Communication between healthcare providers and their patients is an integral component of care delivery; an EOB (Explanation of Benefits) gives patients assurance they are paying for what is actually being provided. Patients should keep both copies so they can compare how each one reflects on the actual charges for care provided.
As soon as you receive a patient billing statement, the first thing to check is its date of service and services and amounts billed. If the dates don’t correspond, this could indicate inaccurate records and should be addressed immediately. Also look at plan paid amount which shows how much of it has been covered by insurance as deductible or coinsurance payments by patients and any remark codes which might provide more detail on services provided such as codes or descriptions of treatments provided.

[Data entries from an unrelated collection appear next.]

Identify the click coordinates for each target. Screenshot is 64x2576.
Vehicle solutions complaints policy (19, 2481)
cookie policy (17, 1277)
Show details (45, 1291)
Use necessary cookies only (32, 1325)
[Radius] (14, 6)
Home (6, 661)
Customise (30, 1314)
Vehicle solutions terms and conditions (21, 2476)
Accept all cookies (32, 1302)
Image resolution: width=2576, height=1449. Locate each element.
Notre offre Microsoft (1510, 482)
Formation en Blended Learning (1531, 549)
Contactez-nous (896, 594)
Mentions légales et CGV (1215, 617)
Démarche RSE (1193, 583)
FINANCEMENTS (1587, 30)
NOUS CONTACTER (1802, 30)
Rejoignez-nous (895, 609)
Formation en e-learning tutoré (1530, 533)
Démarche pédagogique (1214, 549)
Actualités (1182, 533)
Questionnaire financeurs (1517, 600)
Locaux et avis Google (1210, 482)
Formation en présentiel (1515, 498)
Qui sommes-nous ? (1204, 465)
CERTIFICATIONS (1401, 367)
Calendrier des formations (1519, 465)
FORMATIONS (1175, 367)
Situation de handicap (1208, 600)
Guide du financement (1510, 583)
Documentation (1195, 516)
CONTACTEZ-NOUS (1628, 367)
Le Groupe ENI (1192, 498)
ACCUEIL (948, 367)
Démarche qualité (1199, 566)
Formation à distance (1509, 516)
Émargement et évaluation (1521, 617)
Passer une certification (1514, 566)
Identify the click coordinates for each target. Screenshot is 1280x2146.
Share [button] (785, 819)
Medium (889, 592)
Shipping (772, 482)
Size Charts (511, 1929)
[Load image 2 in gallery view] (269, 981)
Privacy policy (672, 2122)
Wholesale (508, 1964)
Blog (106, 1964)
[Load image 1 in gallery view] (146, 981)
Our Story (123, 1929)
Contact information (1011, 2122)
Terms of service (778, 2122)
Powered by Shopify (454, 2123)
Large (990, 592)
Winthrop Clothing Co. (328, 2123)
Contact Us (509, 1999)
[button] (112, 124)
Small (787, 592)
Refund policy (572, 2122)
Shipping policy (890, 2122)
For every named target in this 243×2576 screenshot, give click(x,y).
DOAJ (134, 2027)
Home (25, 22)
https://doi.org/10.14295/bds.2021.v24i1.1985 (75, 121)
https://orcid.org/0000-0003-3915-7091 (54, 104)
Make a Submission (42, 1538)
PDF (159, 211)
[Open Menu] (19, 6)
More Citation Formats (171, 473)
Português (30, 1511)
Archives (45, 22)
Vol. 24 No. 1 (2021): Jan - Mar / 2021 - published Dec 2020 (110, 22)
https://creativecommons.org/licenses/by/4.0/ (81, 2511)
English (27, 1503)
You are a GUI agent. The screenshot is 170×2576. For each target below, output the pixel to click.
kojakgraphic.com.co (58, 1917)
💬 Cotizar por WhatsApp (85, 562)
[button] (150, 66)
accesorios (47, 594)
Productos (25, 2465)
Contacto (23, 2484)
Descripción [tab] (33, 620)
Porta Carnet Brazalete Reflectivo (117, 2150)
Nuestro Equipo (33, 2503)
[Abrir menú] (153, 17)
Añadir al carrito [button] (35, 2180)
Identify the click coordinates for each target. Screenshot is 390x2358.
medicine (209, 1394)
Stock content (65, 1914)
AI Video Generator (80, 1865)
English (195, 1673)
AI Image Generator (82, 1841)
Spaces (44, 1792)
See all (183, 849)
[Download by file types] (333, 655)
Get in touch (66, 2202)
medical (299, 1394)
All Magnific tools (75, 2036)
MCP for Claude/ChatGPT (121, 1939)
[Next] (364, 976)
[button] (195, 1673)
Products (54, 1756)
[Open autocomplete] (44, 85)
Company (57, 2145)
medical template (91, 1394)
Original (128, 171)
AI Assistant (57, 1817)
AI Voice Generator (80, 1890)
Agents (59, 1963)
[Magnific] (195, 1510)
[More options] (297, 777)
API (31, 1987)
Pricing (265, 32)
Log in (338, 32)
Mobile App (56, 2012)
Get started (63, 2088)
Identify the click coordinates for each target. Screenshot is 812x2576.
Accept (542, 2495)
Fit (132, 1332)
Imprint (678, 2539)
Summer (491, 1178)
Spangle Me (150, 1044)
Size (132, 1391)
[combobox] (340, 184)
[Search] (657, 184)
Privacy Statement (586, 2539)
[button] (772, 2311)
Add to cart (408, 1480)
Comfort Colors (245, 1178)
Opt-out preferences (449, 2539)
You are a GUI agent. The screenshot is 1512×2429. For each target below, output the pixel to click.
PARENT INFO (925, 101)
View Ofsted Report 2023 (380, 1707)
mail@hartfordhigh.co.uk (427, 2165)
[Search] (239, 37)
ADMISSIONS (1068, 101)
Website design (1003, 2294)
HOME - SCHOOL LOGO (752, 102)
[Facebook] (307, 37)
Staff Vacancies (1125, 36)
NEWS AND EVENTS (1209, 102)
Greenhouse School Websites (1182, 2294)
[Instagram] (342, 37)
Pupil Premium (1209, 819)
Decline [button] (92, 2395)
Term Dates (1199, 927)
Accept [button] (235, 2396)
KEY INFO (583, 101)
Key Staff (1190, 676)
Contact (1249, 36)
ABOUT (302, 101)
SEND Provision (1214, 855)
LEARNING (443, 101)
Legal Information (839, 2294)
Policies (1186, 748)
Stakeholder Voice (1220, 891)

Idealistically, all patients would pay their bills promptly at the time of service and insurance carriers would make all required payments as expected. Unfortunately, medical billing processes are complicated with numerous variables that can contribute to discrepancies in payments. In order to minimize unpaid bills and decrease uncollected balances on time, healthcare organizations may wish to offer discount policies, sending statements frequently and offering multiple payment options in order to allow patients to manage their finances properly while clearing balances on schedule.